+++ Exercise material +++

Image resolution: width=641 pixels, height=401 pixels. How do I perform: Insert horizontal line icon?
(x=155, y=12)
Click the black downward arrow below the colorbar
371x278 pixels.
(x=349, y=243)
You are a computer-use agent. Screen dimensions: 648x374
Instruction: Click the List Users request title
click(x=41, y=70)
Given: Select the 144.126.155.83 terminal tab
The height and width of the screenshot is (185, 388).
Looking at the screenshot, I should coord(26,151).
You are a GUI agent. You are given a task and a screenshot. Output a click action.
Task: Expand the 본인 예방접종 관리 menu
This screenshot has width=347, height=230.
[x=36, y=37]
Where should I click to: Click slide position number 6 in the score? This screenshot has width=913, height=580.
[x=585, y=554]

+++
+++ Exercise material +++

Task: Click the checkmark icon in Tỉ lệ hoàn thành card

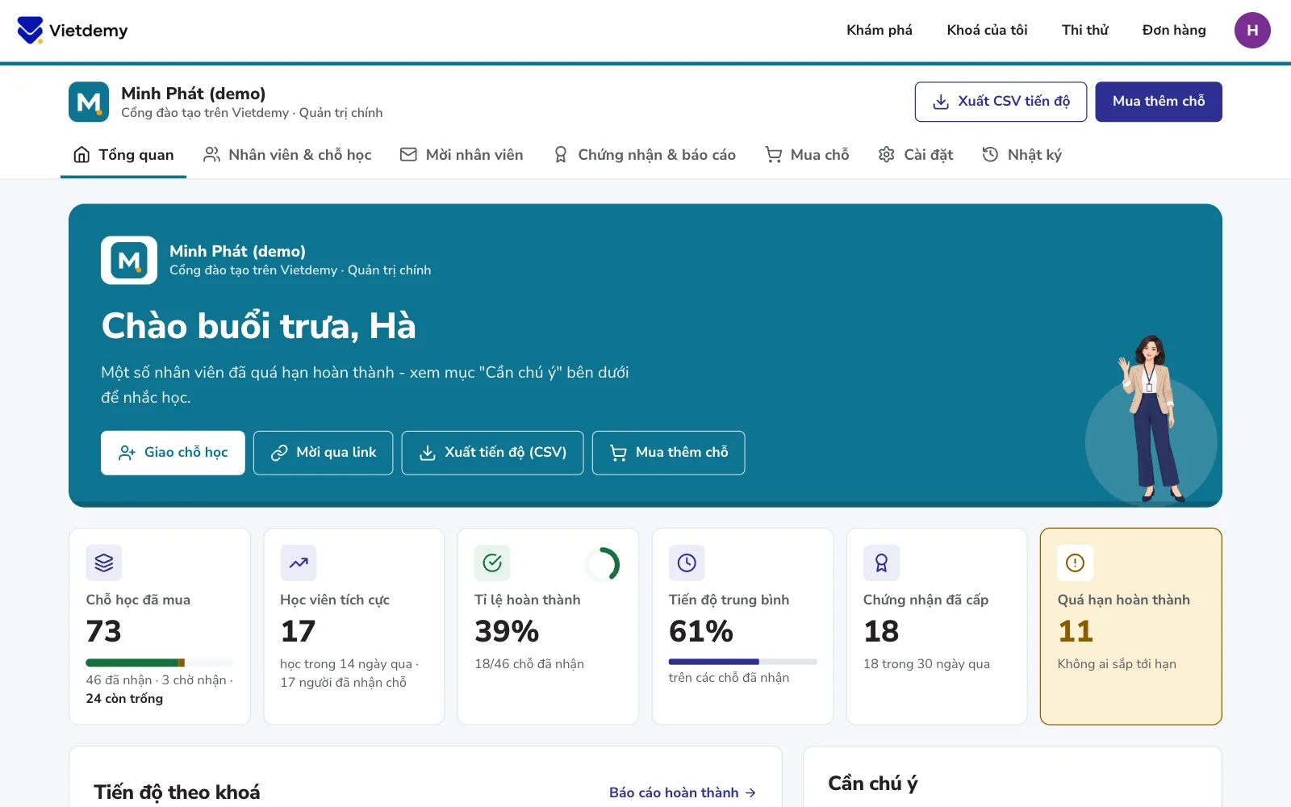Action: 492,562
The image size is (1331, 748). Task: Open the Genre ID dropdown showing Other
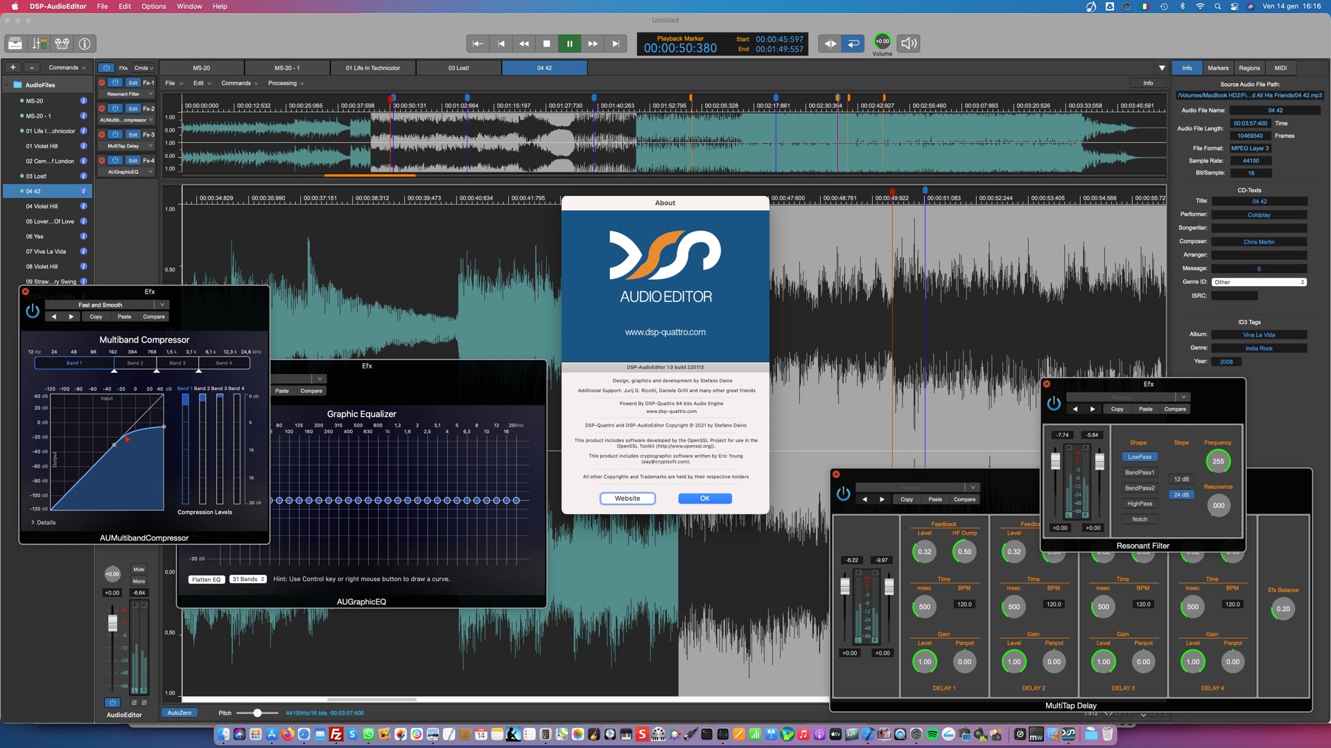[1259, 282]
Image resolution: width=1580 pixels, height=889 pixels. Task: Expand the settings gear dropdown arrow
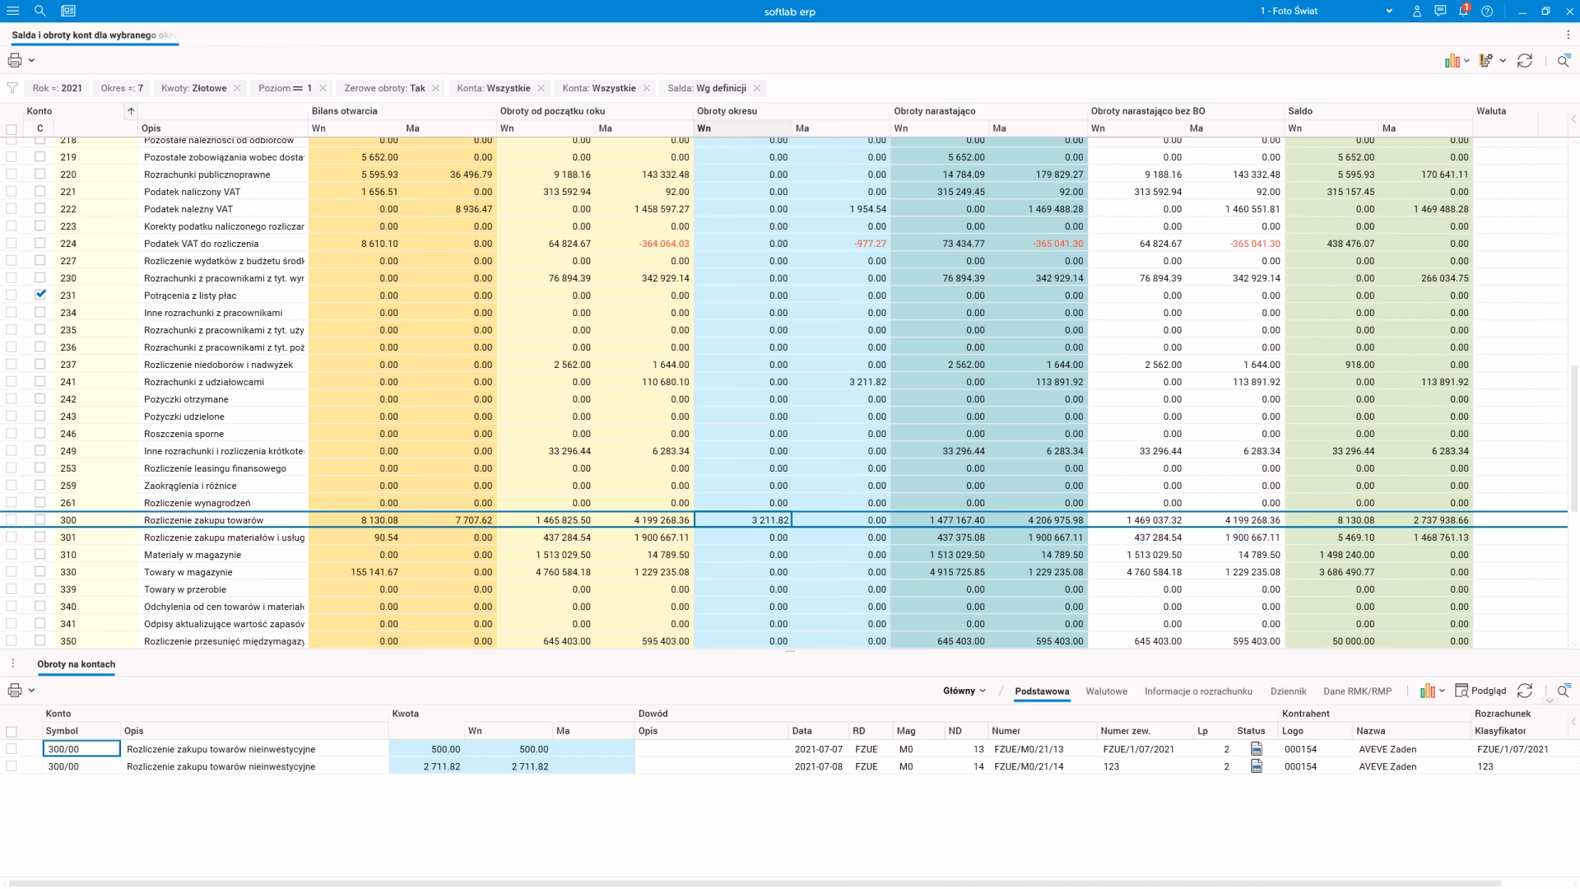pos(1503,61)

+++
+++ Exercise material +++

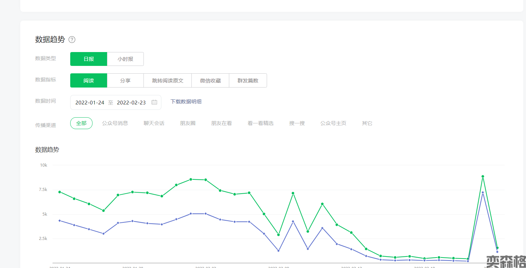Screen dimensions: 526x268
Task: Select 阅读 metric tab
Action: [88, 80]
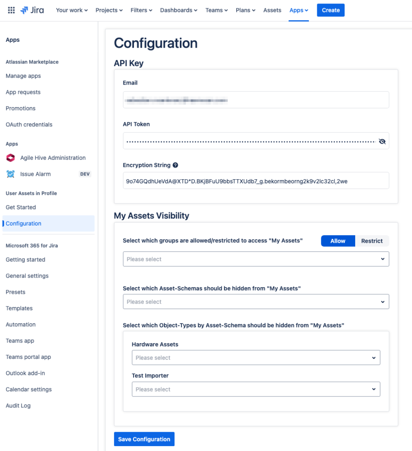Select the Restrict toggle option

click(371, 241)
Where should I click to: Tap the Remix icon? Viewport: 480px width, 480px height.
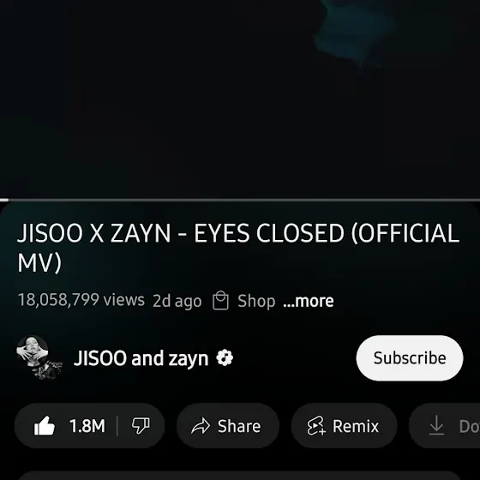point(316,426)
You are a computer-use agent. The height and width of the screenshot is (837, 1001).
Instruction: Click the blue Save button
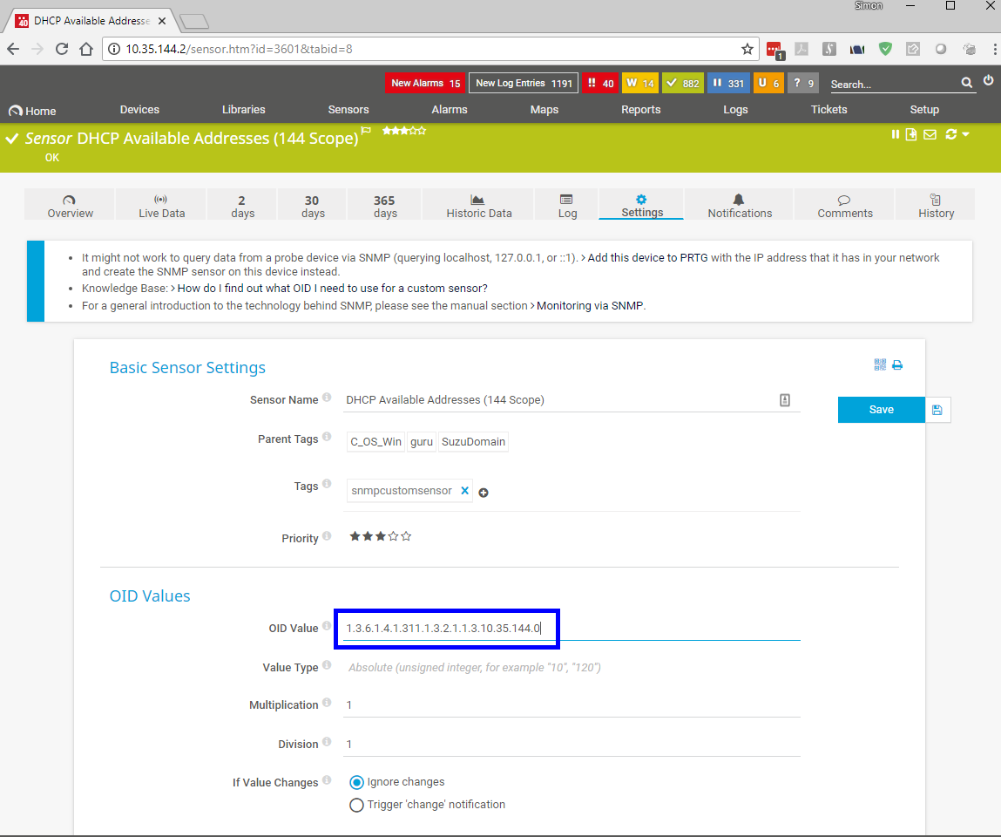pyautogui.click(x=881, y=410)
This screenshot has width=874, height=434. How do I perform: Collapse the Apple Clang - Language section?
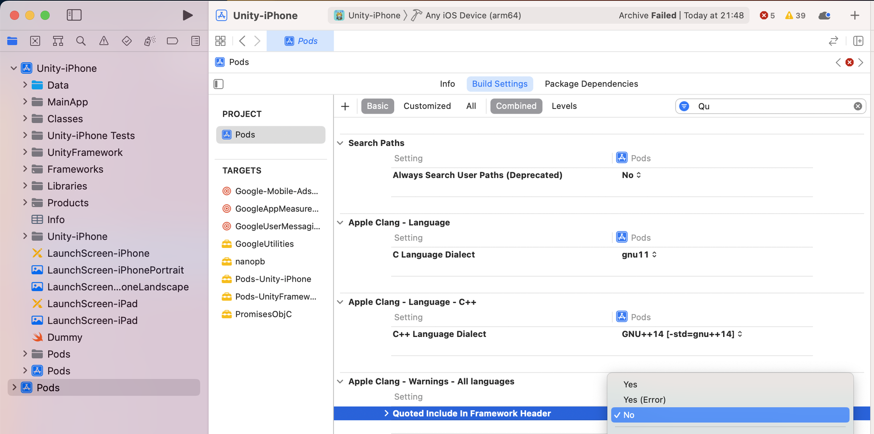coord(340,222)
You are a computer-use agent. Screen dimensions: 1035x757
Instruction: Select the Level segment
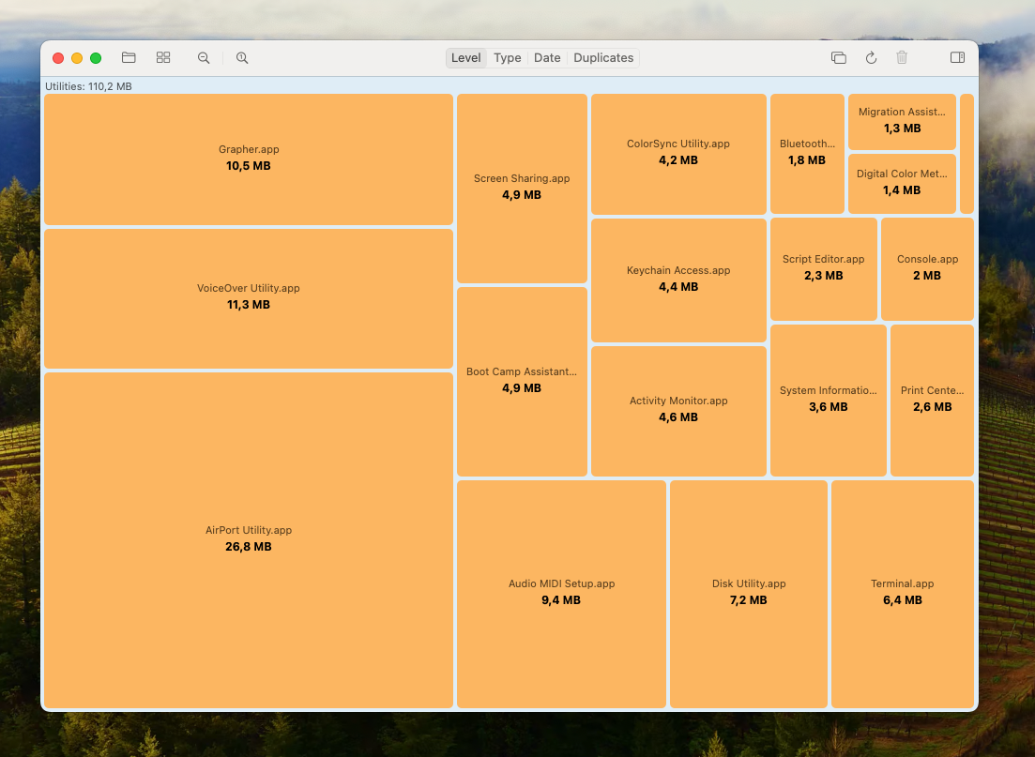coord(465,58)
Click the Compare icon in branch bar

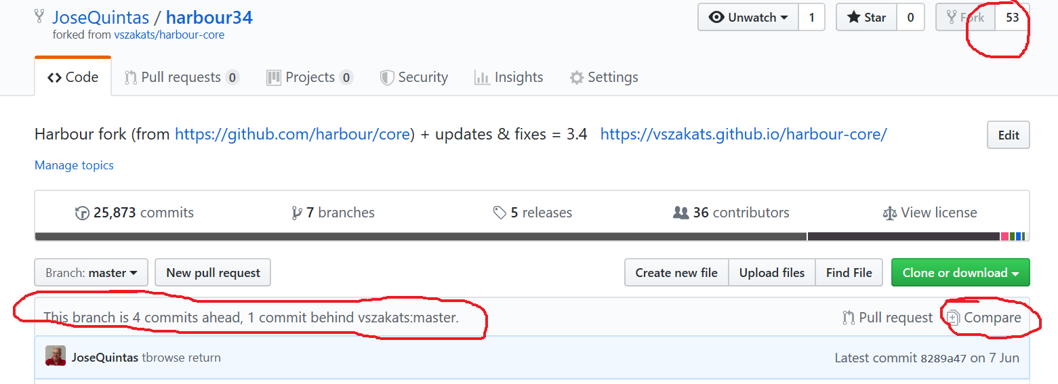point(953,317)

+++

__Work required__: Scale everything in the data from the line with "Task: Click the" down to the line with "pos(1503,61)", both lines included: write all of those lines out again, requests and all, with every coordinate in the answers multiplied by 1.55 and rounded to a whole number, halves rounding up. Leave the pictures out.

__Exercise result__:
Task: Click the checkmark icon in Tỉ lệ hoàn thành card

Action: 763,871
The image size is (1331, 748). Task: Open the Genre ID dropdown showing Other
[1951, 437]
Image resolution: width=1580 pixels, height=889 pixels. Task: Expand the settings gear dropdown arrow
pos(2330,95)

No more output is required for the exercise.